I read the forum thread after I questioned the accuracy, and my comments mostly stand.

The critical phrase is "neglecting some rules of properly evaluating limits". No one on the tetration forum has provided evidence that that can be done safely. Furthermore, according to other comments in the thread (also without proof), Tommy's solution is infinitely differentiable and nowhere analytic, making his "extension to the complex plane" statements disproved, rather than merely unproved.

I'm not entirely sure that Tommy's method (with ${\displaystyle e^{x}-e^{-x}}$) is the same as Levy's method (with ${\displaystyle e^{x}-1}$), but, if it were, then Levy's paper is a better source, and, Tommy's web site adds little (except for the believed analytic continuation). Also, there would be a continuous-dimensional family of solutions, for any analytic approximation to the exponential function which has exactly one real (repelling) fixed point. (Levy's is parabolic repelling, and Tommy's is hyperbolic, and that may or may not be a significant difference.) — Arthur Rubin (talk) 23:21, 15 January 2011 (UTC)

More original research on my part, suggesting that Tommy's method might be significantly worse than Levy's should be left to more speculative forums. — Arthur Rubin (talk) 23:35, 15 January 2011 (UTC)

How dare you ??

you asked for proof and evidence , i provided it.

you brake your promise !

as for the " neglecting some rules " , it had a smiley behind it ; it was said jokingly !

furthermore i know it isnt analytic by that limit , it is " realanalytic "

you are right about " im not entirely sure " , in fact you know nothing about it.

quoting you : " I would like to see a proof that the sequence converges, and that it satisfies the functional equation. If that would exist, I would probably accept it as an external link, even if it were totally wrong for complex numbers. "

i provided you that !

so you LIED !

you are a dishonest person and should be ashamed of yourself ! —Preceding unsigned comment added by 81.240.96.134 (talk) 21:30, 16 January 2011 (UTC)

There's no proof or claim of a proof on the tetration forum, at least not one in or pointed to by that thread.

There's a claim in the thread that it's not real-analytic, although (at least Levy's construction) is infinitely differentiable.

And none of this is relevant. Until there's a published proof, or a claim that it's better than Levy's construction, it doesn't belong in Wikipedia, whether or not correct. We prefer published papers to web sites which are clearly not reliable sources. — Arthur Rubin (talk) 06:16, 17 January 2011 (UTC)

the other links are not " published " either ! —Preceding unsigned comment added by 81.240.96.134 (talk) 21:53, 17 January 2011 (UTC)

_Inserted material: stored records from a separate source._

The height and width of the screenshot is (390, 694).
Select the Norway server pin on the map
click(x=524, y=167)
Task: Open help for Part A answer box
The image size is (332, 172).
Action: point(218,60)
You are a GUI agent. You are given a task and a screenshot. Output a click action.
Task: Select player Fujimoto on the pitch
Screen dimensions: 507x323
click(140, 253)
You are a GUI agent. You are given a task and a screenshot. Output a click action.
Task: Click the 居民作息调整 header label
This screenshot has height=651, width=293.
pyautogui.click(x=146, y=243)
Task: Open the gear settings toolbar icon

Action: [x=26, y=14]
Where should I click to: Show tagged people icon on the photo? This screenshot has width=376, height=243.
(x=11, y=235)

We can use unpublished (and unreliable) works to determine the credibility of other unpublished works, or we cannot include them at all. Tommy1729 does not appear to qualify as an expert per WP:SPS. — Arthur Rubin (talk) 22:29, 17 January 2011 (UTC)

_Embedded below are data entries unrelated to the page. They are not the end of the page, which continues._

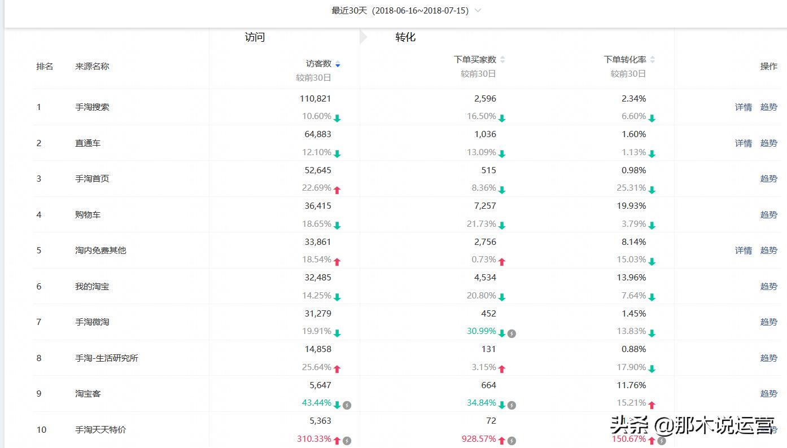Image resolution: width=787 pixels, height=448 pixels.
Task: Select the 访问 section header
Action: click(255, 37)
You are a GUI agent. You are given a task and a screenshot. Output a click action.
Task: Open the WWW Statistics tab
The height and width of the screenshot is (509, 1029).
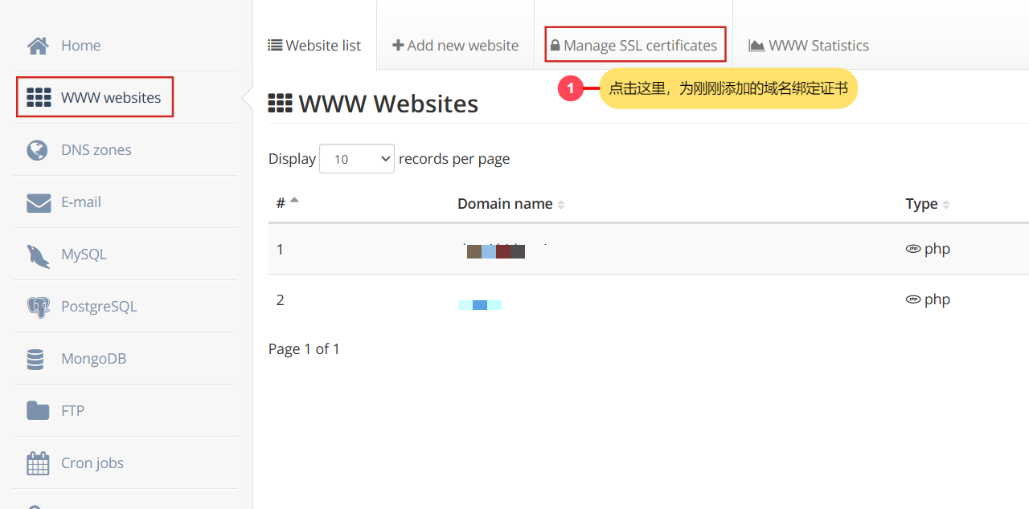(x=809, y=46)
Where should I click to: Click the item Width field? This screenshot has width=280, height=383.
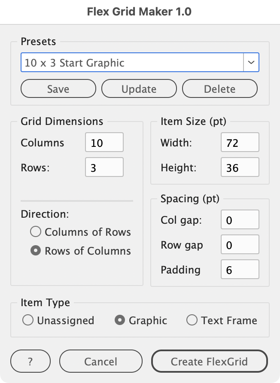[x=240, y=143]
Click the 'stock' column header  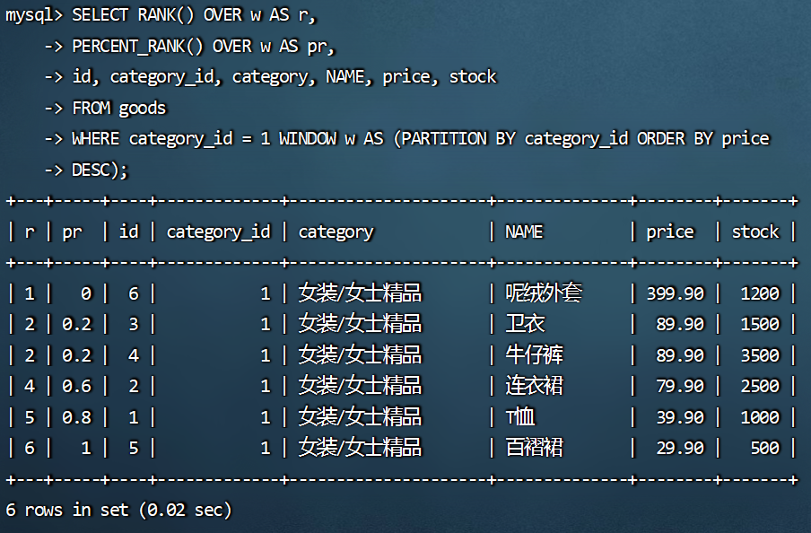coord(754,232)
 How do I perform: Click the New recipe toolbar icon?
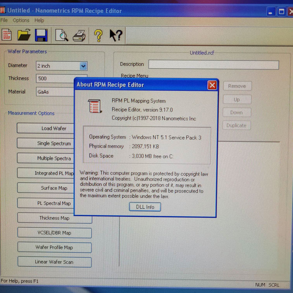tap(6, 35)
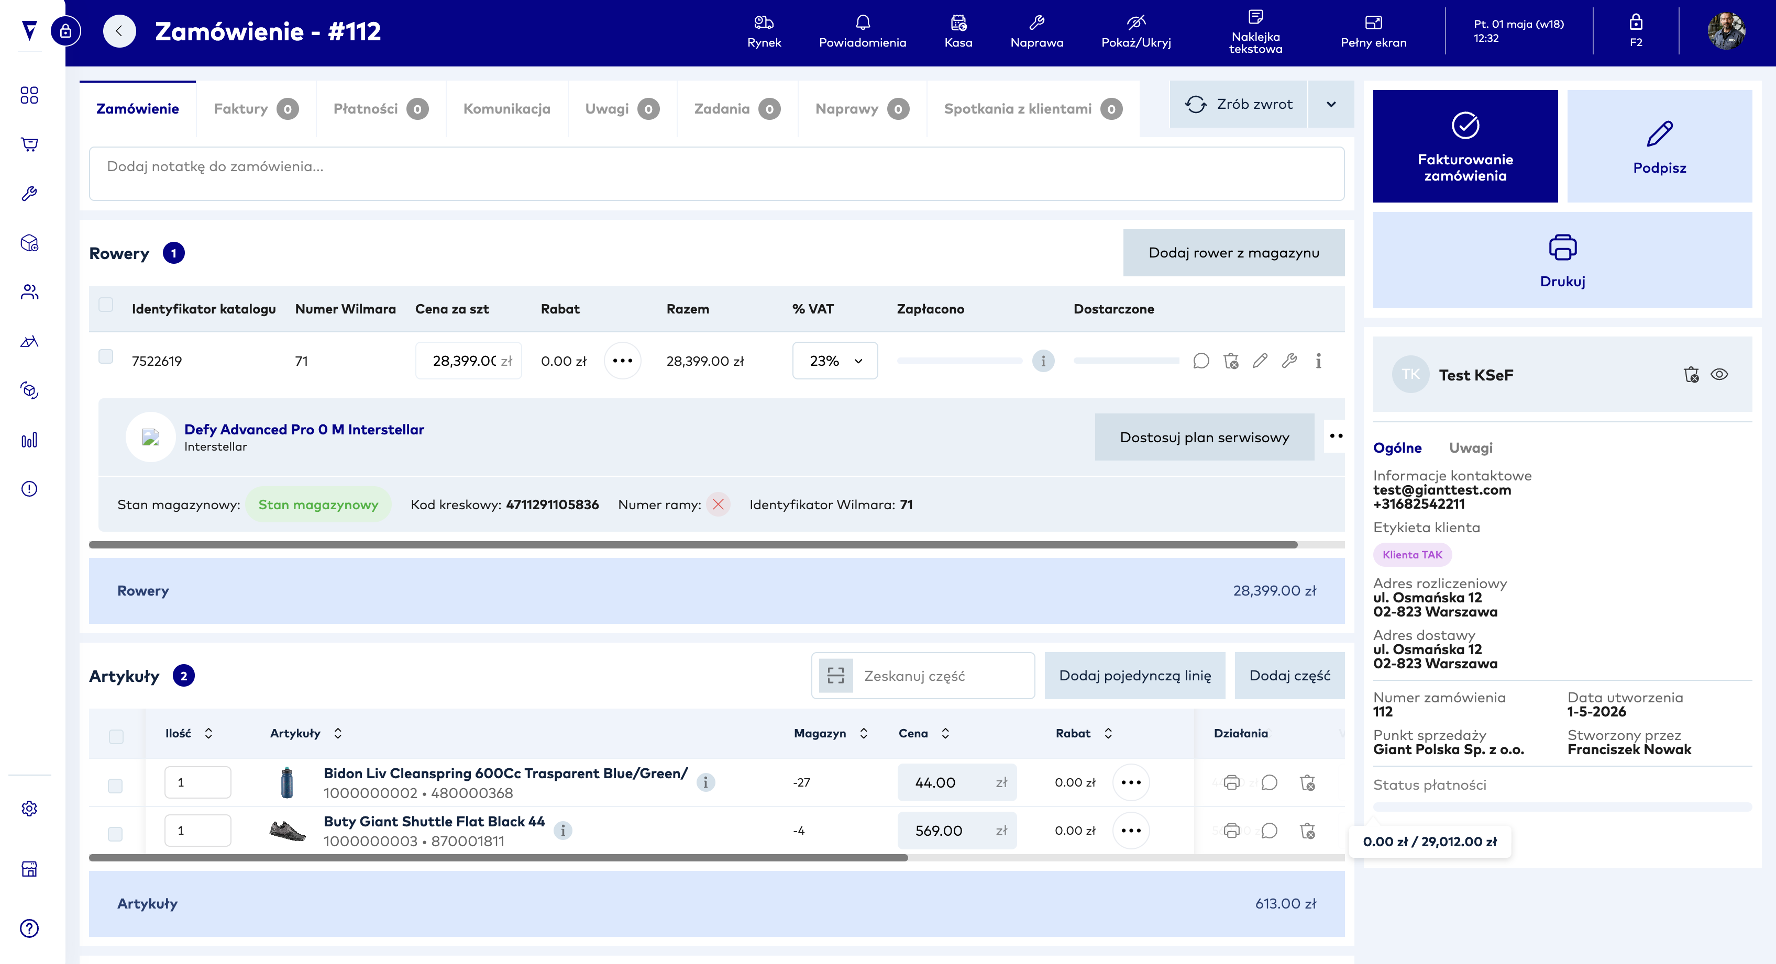Viewport: 1776px width, 964px height.
Task: Click Dodaj rower z magazynu button
Action: (x=1233, y=252)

Why don't you do the operator ' binary? (example: a'a'a=a+3 ) 192.116.88.204 (talk) 00:32, 12 March 2011 (UTC)

In the paragraph "Iterated powers" you show how the higher operators get more complex because the Importance of right order of operators. The bigger number of times of exponentiations of A to itself, The bigger number of options to order the operators. See Catalan Numbers. 192.116.88.204 (talk) 00:52, 12 March 2011 (UTC)

more theoretical operators

What about a sign for: a÷a÷...a n times =a#n
What about a sign for: a$a$...a n times =a÷n
or a"a"...a n times =n÷a
Sometimes we need brackets because the order of the operators is not always right to left. Can it happen also in calculate of two numbers? like n-a that supposed to be a-n ...Is it understandable?
“ a added to itself, n times. ”--Make sure that it's understandable enugh that "a added to itself, one time" does not mean a+a. In this exercise there is 1 time + . It has 1 a, 1 added, and 1 "itself". 192.116.88.204 (talk) 09:13, 12 March 2011 (UTC)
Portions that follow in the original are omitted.